Il cligna deux fois des yeux et détourna finalement le regard de Vertiline.
"Ce sont les tentacules qui vous dérangent?" demanda Vertiline tendrement, comprenant bien que cela était à même de surprendre.
"-O-Oh non! Pas du tout!" répliqua rapidement Garou, alors que son corps tremblait légèrement (un coup de froid? C'est vrai qu'il faisait froid ici...).

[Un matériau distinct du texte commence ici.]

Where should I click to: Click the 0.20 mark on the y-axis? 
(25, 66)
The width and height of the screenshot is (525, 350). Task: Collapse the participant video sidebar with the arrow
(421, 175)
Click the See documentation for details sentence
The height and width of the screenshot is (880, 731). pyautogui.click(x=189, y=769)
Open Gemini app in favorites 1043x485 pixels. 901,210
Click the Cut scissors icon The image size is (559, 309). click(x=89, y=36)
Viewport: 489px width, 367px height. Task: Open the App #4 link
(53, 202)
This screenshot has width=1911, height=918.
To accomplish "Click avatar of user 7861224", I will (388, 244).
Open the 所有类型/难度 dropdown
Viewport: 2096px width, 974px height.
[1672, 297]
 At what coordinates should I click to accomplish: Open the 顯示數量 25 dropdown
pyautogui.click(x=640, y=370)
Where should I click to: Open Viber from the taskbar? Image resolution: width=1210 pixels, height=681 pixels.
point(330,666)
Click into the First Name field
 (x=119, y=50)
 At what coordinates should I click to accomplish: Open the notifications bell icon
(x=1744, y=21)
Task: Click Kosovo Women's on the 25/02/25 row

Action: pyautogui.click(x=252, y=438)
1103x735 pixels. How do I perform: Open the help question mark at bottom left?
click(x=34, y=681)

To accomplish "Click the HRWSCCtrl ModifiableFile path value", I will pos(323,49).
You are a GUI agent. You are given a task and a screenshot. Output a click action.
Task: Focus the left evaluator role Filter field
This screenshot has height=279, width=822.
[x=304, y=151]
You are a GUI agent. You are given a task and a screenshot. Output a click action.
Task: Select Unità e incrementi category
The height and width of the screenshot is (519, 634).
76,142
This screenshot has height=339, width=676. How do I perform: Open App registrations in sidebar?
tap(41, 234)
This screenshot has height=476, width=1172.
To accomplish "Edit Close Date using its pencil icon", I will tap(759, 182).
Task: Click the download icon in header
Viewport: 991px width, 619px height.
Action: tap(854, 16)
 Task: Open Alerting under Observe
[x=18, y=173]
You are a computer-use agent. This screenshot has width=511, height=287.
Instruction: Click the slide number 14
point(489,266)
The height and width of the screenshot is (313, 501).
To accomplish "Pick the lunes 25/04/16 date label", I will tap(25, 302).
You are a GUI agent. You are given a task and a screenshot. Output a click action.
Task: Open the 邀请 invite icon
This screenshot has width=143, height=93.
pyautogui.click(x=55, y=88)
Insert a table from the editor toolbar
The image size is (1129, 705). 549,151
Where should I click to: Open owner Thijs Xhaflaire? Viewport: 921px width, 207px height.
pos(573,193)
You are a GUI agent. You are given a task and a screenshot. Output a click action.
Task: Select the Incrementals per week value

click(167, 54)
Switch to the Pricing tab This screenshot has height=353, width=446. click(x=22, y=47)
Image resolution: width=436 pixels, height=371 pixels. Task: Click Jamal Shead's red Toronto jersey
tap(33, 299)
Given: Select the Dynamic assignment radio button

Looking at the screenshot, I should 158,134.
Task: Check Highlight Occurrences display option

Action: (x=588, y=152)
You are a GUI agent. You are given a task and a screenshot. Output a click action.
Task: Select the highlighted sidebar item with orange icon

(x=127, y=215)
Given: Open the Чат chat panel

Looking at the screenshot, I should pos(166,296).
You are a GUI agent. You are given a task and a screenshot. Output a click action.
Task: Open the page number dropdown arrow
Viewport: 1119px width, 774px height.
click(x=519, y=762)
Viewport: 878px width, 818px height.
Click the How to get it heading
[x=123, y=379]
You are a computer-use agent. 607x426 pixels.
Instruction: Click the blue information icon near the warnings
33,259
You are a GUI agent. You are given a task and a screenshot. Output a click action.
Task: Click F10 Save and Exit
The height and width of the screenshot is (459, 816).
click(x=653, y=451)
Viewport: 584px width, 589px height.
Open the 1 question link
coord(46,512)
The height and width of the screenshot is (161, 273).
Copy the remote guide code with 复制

"-C'est juste que ça ne se voit pas partout." poursuivit Alyosius, qui en était retourné à son journal.
"-Mais d'un certain côté, ça fait du bien de voir un vrai monstre pour une fois! Ne le prends pas mal, mikrí." renchérit Louise en souriant.
"-Qu'entendez-vous par un vrai monstre? Et d'ailleurs, en quoi en êtes vous aussi? Vous semblez parfaitement normaux." argumenta Vertiline en massant son cou là où Brutus y avait laissé de légères marques de strangulation. Tous eurent une tête intriguée, comme si ils n'avaient jamais entendus un compliment auparavant. Alyosius avait baissé son chapeau le plus bas possible sur son front, Garou rougissait comme un adolescent qui expérimentait un premier béguin, et même Louise paraissait interdite face à cette question.
"Oh, mikrí... Tu n'est pas obligée de dire ça. Nous avons l'habitude d'être considérés en monstres. C'est ce que nous sommes." déclara-t-elle en s'approchant doucement de Vertiline pour l'étreindre dans ses bras.
"-Je ne vois vraiment pas en quoi!" réitéra la femme-poulpe en se défaisant de l'étreinte de Louise, non pas parce qu'elle n'appréciait guère son geste, mais plutôt parceque Brutus était à nouveau enroulé autour du cou de sa propriétaire... Les trois 'monstres' échangèrent des mines compatissantes avant de tous porter leurs regards sur Vertiline, qui elle ne pouvait s'empêcher de fixer Brutus, qui lui la dévisageait avec des yeux toujours plus mauvais, comme si il s'apprêtait à bondir sur elle à tout moment...
"Tu ne vois vraiment pas?" demanda Garou en esquissant une moue interrogative. Nouveau jeu de regard, nouveau silence. Mais soudain, un soupir se fit entendre derrière la porte (qui n'était jamais fermée je rappelle), et une jeune fille entra dans la pièce.
Tout ce qui suivit se passa en moins de littéralement trois secondes, alors soyez attentifs, je vous prie : nous allons reconstituer la scène. A peine la nouvelle venue eût elle posé un demi pied à l'intérieur de la chambre que Brutus bondit sans crier gare sur Vertiline! Notre héroïne esquiva cependant cette fourbe attaque de justesse, bien qu'avec un timing aussi serré. Il se trouve par ailleurs qu'elle se situait juste avant cela devant la 'porte' (tout du moins la partie qui n'avait pas fusionné avec le mur), et par conséquent devant la jeune fille qui venait d'arriver, avant d'éviter l'assaut en se déplaçant sur le côté. Ce déplacement eût pour résultat que la jeune fille se trouva alors totalement vulnérable à la charge de Brutus. Mais seulement un dixième de seconde avant que le reptile n'atterrisse sur elle, bouche grande ouverte et crocs apprêtés, elle lança son corps en arrière et effectua à vitesse éclair ce que l'on appelle communément en gymnastique un 'pont', esquivant ainsi le serpent; qui lui se mangea le mur à l'extérieur...
"VIOLINE! Est-ce que tu vas bien?!" s'écria Louise en se précipitant vers la jeune fille, tandis que Garou courait déjà à travers les couloirs pour rattraper Brutus, qui s'était très vite remis de son accident mural. Toujours en pont, la demoiselle, qui faisait preuve d'une étonnante souplesse que même Vertiline n'aurait su égaler du temps ou elle dansait encore, contorsionna son cou de sorte à ce que sa tête passa à travers ses bras pour faire face à Louise, acquiesça d'un hochement vertical; avant de retrouver une position normale.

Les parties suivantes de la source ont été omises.